Parenthood and the role of leading a family demand sacrifice and steadfast adherence to principles that underpin true success and happiness. It is failure to accept that responsibility, to make sacrifices, to put the best interests of children first and foremost (as opposed to indulging them), and to remain true to what were once commonly accepted principles that has provided the seed of many of the social ills we struggle with today.
It is doubtful that the children who grew up in the Clarke and Ujdur households enjoyed the rights that children demand, or more properly perhaps have demanded on their behalf, in the 21st century.
The late Keith Parker, who returned to the Far North after a career in banking in Australia to reinvent himself as a published historian, once told the writer that the children of his generation were to a degree oppressed. Certainly they were expected to be seen and not heard, to speak when they were spoken to, and in the writer's experience not encouraged to express too many opinions until they were of an age to have some means of forming an opinion worth listening too, but 'oppressed' might be a bit strong.
Even if they did lack the freedoms enjoyed by many children these days, and they did, that was no bad thing though. They grew up knowing they were loved, knowing that they were expected to accept an increasing level of responsibility within the family as they grew older, and in many cases learned lessons of inestimable value by the example of their parents. Lessons such as the non-negotiable status of honesty, the commitment demanded of a promise made with a handshake, and the priceless value of a family's good name.
Those were days when few could afford more than the necessities of life, and children's wish lists were written more in hope than expectation. Material prosperity has perhaps not been good for family values.
That many young New Zealanders are growing up now in a very different environment goes a long way to explaining what would once have been regarded as inexplicable behaviour, and truth be told remains inexplicable to many. It is difficult to imagine the children and grandchildren of parents of the old-fashioned kind rioting at a New Year's Eve celebration, deliberately setting out to damage property and physically harm total strangers as some form of amusement. It is difficult to imagine such children ruining the summer holidays of others by exercising their right to indulge in raucous and dangerous behaviour, stealing from and hurting others simply because they can, or nurturing often unfounded grievances.
A Cherokee legend tells of an old man telling his grandson that a terrible battle is waged within each of us. It is a fight to the death between two wolves, one of which is evil.
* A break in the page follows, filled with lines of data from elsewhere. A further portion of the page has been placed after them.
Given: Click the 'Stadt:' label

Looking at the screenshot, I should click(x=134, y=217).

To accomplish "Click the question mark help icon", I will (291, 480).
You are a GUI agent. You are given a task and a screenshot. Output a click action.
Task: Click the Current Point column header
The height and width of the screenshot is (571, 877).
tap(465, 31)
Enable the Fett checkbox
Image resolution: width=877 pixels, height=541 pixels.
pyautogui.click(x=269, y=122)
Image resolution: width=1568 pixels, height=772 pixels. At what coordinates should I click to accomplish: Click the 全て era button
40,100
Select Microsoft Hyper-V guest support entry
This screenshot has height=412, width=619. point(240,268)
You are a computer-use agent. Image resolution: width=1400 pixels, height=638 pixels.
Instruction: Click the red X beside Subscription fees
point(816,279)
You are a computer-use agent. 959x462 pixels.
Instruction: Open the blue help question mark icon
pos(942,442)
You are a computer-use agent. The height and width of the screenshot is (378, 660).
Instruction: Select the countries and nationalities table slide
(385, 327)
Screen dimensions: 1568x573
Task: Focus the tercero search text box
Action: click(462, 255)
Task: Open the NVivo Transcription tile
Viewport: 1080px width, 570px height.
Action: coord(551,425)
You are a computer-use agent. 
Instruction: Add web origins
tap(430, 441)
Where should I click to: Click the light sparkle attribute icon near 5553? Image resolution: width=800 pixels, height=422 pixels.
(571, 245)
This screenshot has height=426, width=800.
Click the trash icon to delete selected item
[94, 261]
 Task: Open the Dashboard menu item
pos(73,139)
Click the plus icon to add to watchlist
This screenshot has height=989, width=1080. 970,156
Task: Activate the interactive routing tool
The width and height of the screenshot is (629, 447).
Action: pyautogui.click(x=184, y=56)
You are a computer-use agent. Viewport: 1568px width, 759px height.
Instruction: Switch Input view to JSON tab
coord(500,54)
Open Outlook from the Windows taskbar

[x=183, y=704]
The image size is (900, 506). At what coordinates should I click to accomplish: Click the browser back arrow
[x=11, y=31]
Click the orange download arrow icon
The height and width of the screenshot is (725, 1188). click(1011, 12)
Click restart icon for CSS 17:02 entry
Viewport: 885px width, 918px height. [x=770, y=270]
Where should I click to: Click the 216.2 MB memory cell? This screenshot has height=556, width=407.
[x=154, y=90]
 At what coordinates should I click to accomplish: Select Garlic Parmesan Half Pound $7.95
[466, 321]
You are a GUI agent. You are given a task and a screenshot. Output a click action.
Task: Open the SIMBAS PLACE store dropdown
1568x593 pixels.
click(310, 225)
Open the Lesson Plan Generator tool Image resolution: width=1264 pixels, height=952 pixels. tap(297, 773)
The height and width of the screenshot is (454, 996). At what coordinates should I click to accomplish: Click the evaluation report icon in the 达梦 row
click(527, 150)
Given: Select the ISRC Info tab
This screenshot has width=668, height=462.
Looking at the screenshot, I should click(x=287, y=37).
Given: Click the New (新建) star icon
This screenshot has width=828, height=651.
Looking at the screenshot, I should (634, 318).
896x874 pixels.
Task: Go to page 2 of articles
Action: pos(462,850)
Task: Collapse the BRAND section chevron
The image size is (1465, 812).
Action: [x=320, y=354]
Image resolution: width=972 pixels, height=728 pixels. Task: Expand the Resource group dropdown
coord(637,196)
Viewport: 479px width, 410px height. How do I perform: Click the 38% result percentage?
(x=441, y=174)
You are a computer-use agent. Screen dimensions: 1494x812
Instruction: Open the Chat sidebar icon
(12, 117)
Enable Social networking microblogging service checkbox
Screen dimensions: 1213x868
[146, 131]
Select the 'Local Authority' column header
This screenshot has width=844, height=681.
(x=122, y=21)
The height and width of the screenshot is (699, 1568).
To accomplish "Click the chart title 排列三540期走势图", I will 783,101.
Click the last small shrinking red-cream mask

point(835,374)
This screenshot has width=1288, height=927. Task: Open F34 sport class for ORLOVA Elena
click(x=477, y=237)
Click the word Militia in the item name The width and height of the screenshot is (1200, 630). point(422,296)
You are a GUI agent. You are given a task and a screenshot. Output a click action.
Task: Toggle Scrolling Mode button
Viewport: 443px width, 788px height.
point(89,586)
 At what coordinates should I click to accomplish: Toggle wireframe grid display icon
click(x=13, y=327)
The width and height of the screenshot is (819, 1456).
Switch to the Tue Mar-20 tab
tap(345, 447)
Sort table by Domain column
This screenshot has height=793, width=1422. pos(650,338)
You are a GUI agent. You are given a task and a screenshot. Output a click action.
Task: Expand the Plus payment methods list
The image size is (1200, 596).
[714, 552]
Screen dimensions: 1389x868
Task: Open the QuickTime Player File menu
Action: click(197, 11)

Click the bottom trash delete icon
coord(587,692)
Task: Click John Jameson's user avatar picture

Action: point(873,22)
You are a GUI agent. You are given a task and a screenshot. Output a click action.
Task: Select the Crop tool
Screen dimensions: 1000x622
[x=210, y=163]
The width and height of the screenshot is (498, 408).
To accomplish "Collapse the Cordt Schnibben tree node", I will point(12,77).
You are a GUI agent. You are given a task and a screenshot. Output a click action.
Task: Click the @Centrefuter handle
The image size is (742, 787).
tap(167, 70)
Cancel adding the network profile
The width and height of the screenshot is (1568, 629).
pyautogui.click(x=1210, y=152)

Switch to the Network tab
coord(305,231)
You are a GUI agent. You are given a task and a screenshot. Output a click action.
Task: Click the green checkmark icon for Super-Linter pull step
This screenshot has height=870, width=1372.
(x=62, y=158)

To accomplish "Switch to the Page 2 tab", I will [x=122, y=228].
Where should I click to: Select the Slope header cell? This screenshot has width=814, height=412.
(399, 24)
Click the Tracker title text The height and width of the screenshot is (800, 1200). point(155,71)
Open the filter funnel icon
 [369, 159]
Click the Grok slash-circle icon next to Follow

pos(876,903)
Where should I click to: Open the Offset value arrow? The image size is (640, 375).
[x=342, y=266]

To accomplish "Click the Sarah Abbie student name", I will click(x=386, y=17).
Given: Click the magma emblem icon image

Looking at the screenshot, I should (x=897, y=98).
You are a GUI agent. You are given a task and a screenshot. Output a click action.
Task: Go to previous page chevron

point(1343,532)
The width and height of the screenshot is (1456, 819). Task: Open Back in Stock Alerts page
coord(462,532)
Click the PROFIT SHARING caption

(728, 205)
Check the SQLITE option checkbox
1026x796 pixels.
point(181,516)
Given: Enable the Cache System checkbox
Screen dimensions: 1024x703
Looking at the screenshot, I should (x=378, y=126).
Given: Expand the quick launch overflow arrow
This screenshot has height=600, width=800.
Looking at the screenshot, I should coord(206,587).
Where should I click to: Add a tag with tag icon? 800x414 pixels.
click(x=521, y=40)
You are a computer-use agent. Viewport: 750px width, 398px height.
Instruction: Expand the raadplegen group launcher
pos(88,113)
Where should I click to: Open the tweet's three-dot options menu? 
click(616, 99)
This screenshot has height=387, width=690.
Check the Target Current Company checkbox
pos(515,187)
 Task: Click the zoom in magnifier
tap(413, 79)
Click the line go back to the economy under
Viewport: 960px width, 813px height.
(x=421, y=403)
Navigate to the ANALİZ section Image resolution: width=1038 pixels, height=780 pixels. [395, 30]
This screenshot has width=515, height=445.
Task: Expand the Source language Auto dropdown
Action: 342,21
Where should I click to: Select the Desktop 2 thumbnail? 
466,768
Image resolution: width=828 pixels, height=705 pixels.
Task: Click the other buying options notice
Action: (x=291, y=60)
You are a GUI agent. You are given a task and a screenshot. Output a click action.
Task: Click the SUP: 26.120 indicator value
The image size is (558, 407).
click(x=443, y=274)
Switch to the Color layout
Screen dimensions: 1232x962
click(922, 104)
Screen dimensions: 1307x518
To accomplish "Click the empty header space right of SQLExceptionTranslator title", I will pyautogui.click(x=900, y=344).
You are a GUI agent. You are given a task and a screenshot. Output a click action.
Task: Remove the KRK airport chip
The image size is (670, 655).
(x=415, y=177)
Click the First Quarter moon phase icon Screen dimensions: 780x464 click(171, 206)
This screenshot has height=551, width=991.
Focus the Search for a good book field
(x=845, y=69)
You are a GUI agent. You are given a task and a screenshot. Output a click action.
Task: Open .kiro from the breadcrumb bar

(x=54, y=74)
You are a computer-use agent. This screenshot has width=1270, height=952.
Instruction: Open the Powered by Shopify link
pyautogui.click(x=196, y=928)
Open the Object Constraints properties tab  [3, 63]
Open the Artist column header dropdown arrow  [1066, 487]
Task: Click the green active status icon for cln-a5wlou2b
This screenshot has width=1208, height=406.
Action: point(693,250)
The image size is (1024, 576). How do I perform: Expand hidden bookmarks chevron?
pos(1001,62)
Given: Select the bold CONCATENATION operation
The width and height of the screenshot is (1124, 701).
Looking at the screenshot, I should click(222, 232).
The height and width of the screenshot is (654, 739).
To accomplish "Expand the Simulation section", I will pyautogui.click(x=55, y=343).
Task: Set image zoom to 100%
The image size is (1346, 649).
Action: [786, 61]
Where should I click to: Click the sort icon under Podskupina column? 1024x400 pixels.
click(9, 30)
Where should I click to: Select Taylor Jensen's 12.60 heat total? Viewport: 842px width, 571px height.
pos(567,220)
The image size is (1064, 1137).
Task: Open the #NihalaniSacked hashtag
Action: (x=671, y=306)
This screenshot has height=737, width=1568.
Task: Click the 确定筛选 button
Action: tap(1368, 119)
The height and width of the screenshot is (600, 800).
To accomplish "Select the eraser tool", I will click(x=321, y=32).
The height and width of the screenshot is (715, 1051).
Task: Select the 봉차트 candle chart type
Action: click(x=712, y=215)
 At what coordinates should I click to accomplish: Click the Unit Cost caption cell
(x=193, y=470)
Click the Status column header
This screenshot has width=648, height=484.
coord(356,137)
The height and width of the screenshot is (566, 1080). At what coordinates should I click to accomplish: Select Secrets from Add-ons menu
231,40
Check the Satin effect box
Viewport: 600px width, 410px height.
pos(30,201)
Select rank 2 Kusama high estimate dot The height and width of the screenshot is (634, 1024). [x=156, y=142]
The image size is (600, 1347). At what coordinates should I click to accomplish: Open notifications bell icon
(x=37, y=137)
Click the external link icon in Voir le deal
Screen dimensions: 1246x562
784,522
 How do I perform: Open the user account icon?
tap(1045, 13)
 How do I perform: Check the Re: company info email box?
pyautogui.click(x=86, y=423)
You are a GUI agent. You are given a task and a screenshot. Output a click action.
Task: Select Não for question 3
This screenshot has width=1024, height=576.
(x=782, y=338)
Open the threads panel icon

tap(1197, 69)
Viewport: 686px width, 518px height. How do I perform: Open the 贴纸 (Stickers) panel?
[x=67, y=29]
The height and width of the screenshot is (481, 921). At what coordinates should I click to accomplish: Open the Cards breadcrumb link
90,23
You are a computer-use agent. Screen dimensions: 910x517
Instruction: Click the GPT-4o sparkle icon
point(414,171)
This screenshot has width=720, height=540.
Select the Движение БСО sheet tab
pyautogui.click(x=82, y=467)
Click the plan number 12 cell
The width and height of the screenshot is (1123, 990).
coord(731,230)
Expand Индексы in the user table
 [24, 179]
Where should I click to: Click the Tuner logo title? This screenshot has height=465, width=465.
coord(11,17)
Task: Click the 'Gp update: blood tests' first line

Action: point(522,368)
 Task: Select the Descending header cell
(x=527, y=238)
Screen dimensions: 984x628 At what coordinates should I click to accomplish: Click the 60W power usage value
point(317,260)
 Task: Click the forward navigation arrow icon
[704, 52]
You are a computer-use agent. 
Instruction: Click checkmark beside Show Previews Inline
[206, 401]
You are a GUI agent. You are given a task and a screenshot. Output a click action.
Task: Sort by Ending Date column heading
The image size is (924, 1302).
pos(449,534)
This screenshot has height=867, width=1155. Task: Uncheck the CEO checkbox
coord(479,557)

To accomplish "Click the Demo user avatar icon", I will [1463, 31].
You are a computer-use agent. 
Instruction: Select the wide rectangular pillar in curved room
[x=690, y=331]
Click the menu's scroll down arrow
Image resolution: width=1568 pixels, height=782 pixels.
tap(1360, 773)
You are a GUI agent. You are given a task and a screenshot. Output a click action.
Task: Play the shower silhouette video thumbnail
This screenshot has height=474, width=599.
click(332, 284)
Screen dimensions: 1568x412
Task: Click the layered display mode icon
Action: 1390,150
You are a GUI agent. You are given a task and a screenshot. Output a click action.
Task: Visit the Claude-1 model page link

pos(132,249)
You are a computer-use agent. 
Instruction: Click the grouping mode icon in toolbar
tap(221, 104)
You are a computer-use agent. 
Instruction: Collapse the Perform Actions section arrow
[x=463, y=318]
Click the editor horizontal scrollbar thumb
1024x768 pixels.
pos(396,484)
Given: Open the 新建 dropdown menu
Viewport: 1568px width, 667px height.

He is anger, envy, sorrow, regret, greed, arrogance, self-pity, guilt, resentment, inferiority, lies, false pride, superiority and ego. The other is good. He is joy, peace, love, hope, serenity, humility, kindness, benevolence, empathy, generosity, truth, compassion and faith.
Asked by the grandson which wolf will win, he replies, 'The one you feed.'
Neva Clarke-McKenna, George and Myra Ujdur, showed their children how to feed the good wolves. It is not too late perhaps for others to give their children the same priceless gift.